How does Colombia's industrial digital transformation process compare to other countries in the region?

Colombia is a country that has quickly adopted certain technologies, such as 4G, telecom, data center applications, free internet access, and mobile penetration. However, on the other hand when you go to industry we see a little bit of a lack of digital connections. On my network with key entrepreneurs, we are seeing that this is a concern, and people are looking to understand how they can invest more. There are some companies starting this journey of investment, collaborating with Schneider Electric to go on this digitalization journey. This can be seen in utilities, applications for oil and gas, and in buildings where we are looking to have more sustainable and green infrastructures. The standards are being pushed to ensure that companies can be more sustainable in their building management. Data centers are in various tiers, and there are innovations related to cyber security.

How does the market go from understanding the importance of digitalization to actually investing in it?

I love this country; however, its history has created a culture that does not take risks.This is why we can go in the right direction if the culture can be changed. Foreigners are the ones with whom we can collaborate to do this. In fact, Brazil had to go through a similar transition, but Colombia has an advantage: 65% of students here finish university, compared to only 20% in Brazil. The second difference is the gender balance. I work at engineering sites, which are generally not known for having a good gender balance, but here at Schneider Electric Colombia, 40% of our employees are women and this diversity contributes a lot to innovation. I love to work in a gender-balanced environment, and in Colombia, Schneider Electric promotes equality between men and women. Our CEO understands that gender diversity makes the difference between companies; therefore, we are moving in this direction, making Schneider Electric Colombia an important example for the region.

What are your expectations for the remainder of the year for Schneider Electric?
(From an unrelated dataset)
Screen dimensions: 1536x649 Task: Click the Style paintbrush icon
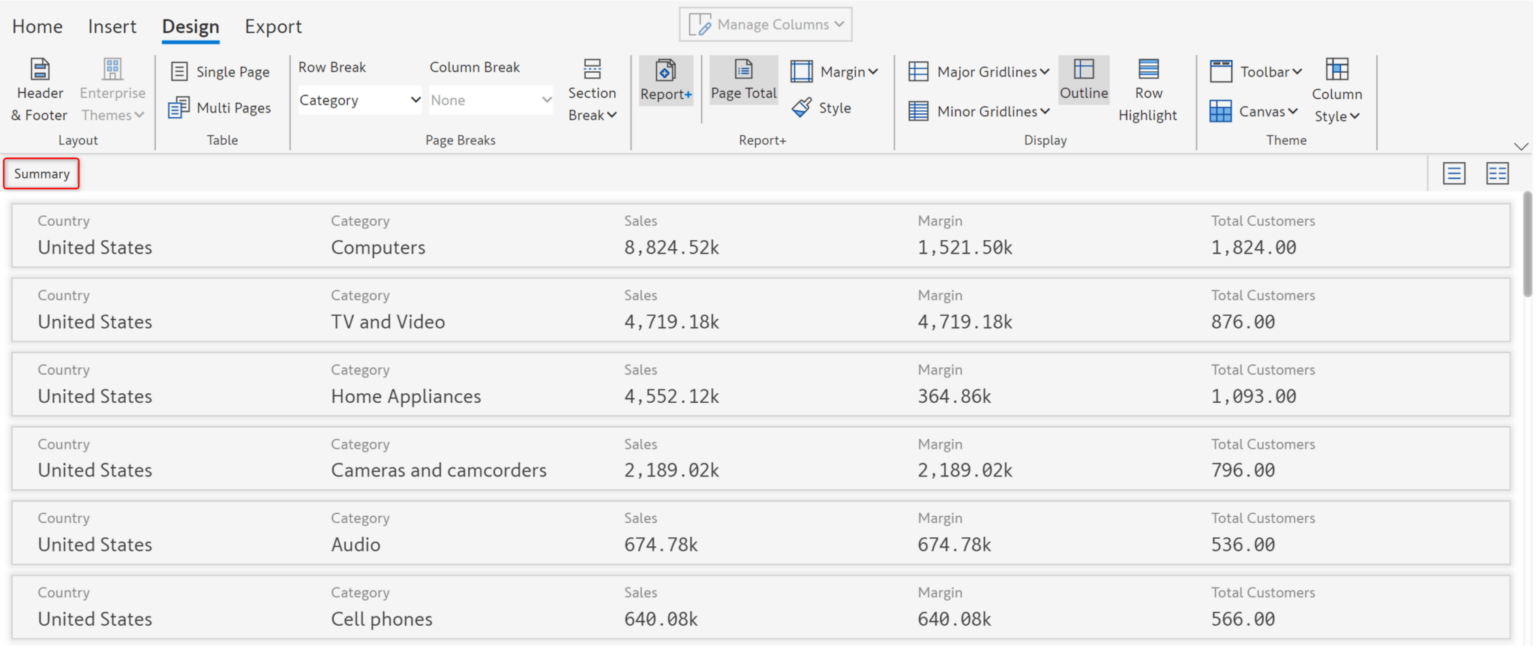[x=802, y=108]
I hope the second half will be better. The first had a huge impact for several reasons. First were the tax increases because of the decrease in oil and gas prices; the impact on the market has been greater than expected. This has decelerated the economy. The second issue is the corruption that is endemic to Latin America. This started in Brazil, and our country was affected, but I am glad to see that there are efforts to fix this going on and that business is becoming more ethical; Schneider Electric is leading companies in terms of ethical responsibility. Third is the global environment. The economy is a little on edge right now, and issues such as terrorism are bringing uncertainty. This can be improved because we have elections in 2018, which is usually good for the economy in Colombia.